■ Task to carry out:
Quote all of the rows below word for word, leaving every line unchanged.

[Stored entries]
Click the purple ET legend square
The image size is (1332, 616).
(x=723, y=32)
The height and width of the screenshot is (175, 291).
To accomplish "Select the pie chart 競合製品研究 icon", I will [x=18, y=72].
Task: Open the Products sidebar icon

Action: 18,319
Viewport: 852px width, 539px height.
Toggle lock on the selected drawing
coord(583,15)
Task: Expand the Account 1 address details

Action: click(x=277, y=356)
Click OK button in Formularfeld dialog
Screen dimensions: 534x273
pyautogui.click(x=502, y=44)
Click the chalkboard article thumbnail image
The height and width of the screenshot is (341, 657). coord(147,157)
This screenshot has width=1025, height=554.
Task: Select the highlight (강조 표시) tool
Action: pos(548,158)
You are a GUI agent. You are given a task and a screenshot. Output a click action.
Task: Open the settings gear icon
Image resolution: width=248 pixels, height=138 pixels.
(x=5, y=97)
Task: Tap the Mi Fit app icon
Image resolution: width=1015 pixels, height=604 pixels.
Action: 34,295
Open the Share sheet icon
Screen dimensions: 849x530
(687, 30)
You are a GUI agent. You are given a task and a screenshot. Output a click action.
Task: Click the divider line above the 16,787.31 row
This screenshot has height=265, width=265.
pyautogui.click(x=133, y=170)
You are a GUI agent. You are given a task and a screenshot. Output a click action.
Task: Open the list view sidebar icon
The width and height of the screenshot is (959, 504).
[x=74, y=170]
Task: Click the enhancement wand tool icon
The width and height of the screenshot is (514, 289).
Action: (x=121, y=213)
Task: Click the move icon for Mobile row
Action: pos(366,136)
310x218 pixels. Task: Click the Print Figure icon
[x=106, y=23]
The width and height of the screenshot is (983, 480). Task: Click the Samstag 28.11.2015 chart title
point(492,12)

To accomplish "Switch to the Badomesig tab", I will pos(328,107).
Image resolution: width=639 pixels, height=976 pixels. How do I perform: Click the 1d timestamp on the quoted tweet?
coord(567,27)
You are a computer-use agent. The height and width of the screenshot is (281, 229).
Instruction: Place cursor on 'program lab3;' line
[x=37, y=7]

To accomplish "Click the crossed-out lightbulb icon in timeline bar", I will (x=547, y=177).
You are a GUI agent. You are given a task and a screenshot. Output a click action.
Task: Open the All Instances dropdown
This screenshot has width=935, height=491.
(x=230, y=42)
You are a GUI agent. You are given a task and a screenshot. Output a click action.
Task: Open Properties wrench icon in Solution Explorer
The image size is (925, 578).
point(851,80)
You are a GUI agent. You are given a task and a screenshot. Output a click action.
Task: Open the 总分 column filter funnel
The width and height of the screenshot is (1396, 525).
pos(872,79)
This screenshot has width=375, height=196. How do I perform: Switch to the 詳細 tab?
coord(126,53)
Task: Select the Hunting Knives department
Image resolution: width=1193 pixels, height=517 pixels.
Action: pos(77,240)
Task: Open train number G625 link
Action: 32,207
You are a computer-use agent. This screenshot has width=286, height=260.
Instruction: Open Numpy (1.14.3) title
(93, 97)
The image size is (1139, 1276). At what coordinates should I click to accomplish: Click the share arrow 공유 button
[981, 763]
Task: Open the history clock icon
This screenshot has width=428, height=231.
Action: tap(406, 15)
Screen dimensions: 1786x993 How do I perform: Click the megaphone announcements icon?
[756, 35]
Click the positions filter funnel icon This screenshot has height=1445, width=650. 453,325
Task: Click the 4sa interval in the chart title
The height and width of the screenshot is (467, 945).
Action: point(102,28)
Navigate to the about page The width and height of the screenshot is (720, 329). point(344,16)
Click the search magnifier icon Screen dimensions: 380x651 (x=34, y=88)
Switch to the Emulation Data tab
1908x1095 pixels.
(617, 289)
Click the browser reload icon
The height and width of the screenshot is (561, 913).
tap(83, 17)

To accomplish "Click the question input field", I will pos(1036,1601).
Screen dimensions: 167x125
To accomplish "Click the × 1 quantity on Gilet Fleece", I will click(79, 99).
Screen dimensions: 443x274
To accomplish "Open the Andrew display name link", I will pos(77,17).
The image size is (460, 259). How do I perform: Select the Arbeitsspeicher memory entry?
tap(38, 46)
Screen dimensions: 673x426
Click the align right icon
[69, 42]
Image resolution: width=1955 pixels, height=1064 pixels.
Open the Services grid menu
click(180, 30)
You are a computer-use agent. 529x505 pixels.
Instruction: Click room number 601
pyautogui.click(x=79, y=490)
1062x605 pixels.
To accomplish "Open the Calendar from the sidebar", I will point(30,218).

■ Output:
Click the purple ET legend square
The image size is (1332, 616).
(x=723, y=32)
The height and width of the screenshot is (175, 291).
To accomplish "Select the pie chart 競合製品研究 icon", I will [x=18, y=72].
Task: Open the Products sidebar icon

Action: 18,319
Viewport: 852px width, 539px height.
Toggle lock on the selected drawing
coord(583,15)
Task: Expand the Account 1 address details

Action: click(x=277, y=356)
Click OK button in Formularfeld dialog
Screen dimensions: 534x273
pyautogui.click(x=502, y=44)
Click the chalkboard article thumbnail image
The height and width of the screenshot is (341, 657). coord(147,157)
This screenshot has width=1025, height=554.
Task: Select the highlight (강조 표시) tool
Action: pos(548,158)
You are a GUI agent. You are given a task and a screenshot. Output a click action.
Task: Open the settings gear icon
Image resolution: width=248 pixels, height=138 pixels.
(x=5, y=97)
Task: Tap the Mi Fit app icon
Image resolution: width=1015 pixels, height=604 pixels.
Action: 34,295
Open the Share sheet icon
Screen dimensions: 849x530
(687, 30)
You are a GUI agent. You are given a task and a screenshot. Output a click action.
Task: Click the divider line above the 16,787.31 row
This screenshot has height=265, width=265.
pyautogui.click(x=133, y=170)
You are a GUI agent. You are given a task and a screenshot. Output a click action.
Task: Open the list view sidebar icon
The width and height of the screenshot is (959, 504).
[x=74, y=170]
Task: Click the enhancement wand tool icon
The width and height of the screenshot is (514, 289).
Action: (x=121, y=213)
Task: Click the move icon for Mobile row
Action: pos(366,136)
310x218 pixels. Task: Click the Print Figure icon
[x=106, y=23]
The width and height of the screenshot is (983, 480). Task: Click the Samstag 28.11.2015 chart title
point(492,12)

To accomplish "Switch to the Badomesig tab", I will pos(328,107).
Image resolution: width=639 pixels, height=976 pixels. How do I perform: Click the 1d timestamp on the quoted tweet?
coord(567,27)
You are a computer-use agent. The height and width of the screenshot is (281, 229).
Instruction: Place cursor on 'program lab3;' line
[x=37, y=7]

To accomplish "Click the crossed-out lightbulb icon in timeline bar", I will (x=547, y=177).
You are a GUI agent. You are given a task and a screenshot. Output a click action.
Task: Open the All Instances dropdown
This screenshot has width=935, height=491.
(x=230, y=42)
You are a GUI agent. You are given a task and a screenshot. Output a click action.
Task: Open Properties wrench icon in Solution Explorer
The image size is (925, 578).
point(851,80)
You are a GUI agent. You are given a task and a screenshot. Output a click action.
Task: Open the 总分 column filter funnel
The width and height of the screenshot is (1396, 525).
pos(872,79)
This screenshot has width=375, height=196. How do I perform: Switch to the 詳細 tab?
coord(126,53)
Task: Select the Hunting Knives department
Image resolution: width=1193 pixels, height=517 pixels.
Action: pos(77,240)
Task: Open train number G625 link
Action: 32,207
You are a computer-use agent. This screenshot has width=286, height=260.
Instruction: Open Numpy (1.14.3) title
(93, 97)
The image size is (1139, 1276). At what coordinates should I click to accomplish: Click the share arrow 공유 button
[981, 763]
Task: Open the history clock icon
This screenshot has width=428, height=231.
Action: tap(406, 15)
Screen dimensions: 1786x993 How do I perform: Click the megaphone announcements icon?
[756, 35]
Click the positions filter funnel icon This screenshot has height=1445, width=650. 453,325
Task: Click the 4sa interval in the chart title
The height and width of the screenshot is (467, 945).
Action: point(102,28)
Navigate to the about page The width and height of the screenshot is (720, 329). point(344,16)
Click the search magnifier icon Screen dimensions: 380x651 (x=34, y=88)
Switch to the Emulation Data tab
1908x1095 pixels.
(617, 289)
Click the browser reload icon
The height and width of the screenshot is (561, 913).
tap(83, 17)

To accomplish "Click the question input field", I will pos(1036,1601).
Screen dimensions: 167x125
To accomplish "Click the × 1 quantity on Gilet Fleece", I will click(79, 99).
Screen dimensions: 443x274
To accomplish "Open the Andrew display name link", I will pos(77,17).
The image size is (460, 259). How do I perform: Select the Arbeitsspeicher memory entry?
tap(38, 46)
Screen dimensions: 673x426
Click the align right icon
[69, 42]
Image resolution: width=1955 pixels, height=1064 pixels.
Open the Services grid menu
click(180, 30)
You are a computer-use agent. 529x505 pixels.
Instruction: Click room number 601
pyautogui.click(x=79, y=490)
1062x605 pixels.
To accomplish "Open the Calendar from the sidebar", I will point(30,218).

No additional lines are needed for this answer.